Tuesday, December 16, 2008

Massive fail

A bit of "why don't I get a $6.8 million advance?" whining, a dash of "the public is filled with idiots who don't read," and a smidgen of "things are going to hell" fatalism. Happy holidays.
But just as newspapers are dooming themselves by cutting the very thing they alone can provide--in-depth, on the spot reporting--so publishing houses are dooming themselves by trying to run in somebody's else's rat race and cutting the very thing we turn to them for: writing itself.

It's like American Airlines cutting the olives in Business Class salads.
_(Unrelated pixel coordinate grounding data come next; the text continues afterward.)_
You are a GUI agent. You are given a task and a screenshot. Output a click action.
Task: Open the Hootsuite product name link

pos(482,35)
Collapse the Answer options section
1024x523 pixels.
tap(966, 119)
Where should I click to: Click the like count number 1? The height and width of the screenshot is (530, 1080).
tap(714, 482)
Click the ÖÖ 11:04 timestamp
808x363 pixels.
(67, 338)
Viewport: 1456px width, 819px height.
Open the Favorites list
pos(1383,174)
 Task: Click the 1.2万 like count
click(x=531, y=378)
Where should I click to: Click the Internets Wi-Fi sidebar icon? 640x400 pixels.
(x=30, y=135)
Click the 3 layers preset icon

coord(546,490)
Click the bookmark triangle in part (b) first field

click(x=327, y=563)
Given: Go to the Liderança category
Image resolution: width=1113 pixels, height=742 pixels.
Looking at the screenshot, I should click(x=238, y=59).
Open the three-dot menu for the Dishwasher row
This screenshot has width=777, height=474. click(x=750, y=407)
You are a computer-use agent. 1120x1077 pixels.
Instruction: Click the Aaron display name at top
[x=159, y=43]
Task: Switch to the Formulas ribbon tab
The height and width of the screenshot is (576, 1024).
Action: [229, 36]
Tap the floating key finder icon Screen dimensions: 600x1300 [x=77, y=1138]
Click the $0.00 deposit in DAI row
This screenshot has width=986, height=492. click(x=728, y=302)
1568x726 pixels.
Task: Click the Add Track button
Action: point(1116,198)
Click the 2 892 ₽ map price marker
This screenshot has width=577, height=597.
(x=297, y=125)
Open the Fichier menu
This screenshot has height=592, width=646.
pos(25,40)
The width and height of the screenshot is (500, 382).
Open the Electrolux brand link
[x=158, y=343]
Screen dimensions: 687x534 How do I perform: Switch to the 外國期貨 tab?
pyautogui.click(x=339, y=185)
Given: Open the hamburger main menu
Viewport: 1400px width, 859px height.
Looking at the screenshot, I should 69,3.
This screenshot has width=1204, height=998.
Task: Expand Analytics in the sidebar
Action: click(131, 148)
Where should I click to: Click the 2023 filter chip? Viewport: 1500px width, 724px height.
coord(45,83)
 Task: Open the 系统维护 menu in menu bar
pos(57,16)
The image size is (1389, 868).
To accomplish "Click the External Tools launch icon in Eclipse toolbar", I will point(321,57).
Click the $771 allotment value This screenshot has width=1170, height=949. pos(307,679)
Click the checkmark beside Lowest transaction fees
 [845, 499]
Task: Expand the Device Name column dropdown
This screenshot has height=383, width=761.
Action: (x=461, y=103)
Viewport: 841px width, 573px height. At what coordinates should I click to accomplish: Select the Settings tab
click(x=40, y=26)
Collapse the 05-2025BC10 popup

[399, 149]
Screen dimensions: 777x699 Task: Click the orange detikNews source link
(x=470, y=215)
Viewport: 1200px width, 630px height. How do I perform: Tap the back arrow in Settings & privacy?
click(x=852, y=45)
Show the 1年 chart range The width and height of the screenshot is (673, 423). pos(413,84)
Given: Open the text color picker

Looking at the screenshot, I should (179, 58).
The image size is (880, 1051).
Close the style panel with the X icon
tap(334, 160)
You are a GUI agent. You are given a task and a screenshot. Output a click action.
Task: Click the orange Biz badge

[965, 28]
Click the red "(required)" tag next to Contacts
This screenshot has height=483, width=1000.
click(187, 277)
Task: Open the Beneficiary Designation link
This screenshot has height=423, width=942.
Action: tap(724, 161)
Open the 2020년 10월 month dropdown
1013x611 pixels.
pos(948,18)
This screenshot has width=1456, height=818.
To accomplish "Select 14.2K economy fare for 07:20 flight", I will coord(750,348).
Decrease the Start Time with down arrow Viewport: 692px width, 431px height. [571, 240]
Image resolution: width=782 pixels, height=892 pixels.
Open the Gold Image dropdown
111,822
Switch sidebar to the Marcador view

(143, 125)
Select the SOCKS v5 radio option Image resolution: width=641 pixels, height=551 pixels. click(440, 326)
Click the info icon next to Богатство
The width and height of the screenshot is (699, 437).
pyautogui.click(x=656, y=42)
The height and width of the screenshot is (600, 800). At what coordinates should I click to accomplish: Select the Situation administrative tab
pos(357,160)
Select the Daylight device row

All that happens is 1) American becomes a tacky, risible airline and 2) people fly on Emirates.

Americans love bloviating about the "death" of this and the "emergence" of that. But a culture of multiplicity simply offers the inquiring mind different things for different moments. Books don't actually compete with the Internet or movies, and never did.
Oh, and a fact: most people I know around my age or younger don't know who Houllebecq and Bolano and Sebald and Coetzee are, so Osborne's nepotistic "the youth will save us" capper is not to be trusted either.

Writers have to be the underdogs. We need to be. Complacency is the death of relevance, especially in literature. Being way down on the list of Americans' favorite pastime -- judging by any given poll lately, we're hoving somewhere between macrame and toenail-clipping -- gives us something to fight that much harder for.

Oh, and by the way, looking at someone reading Stephanie Meyer and saying, "Well, at least they're reading" is like looking at overweight slobs pounding down Twinkies and saying, "Well, at least they're eating." That is all.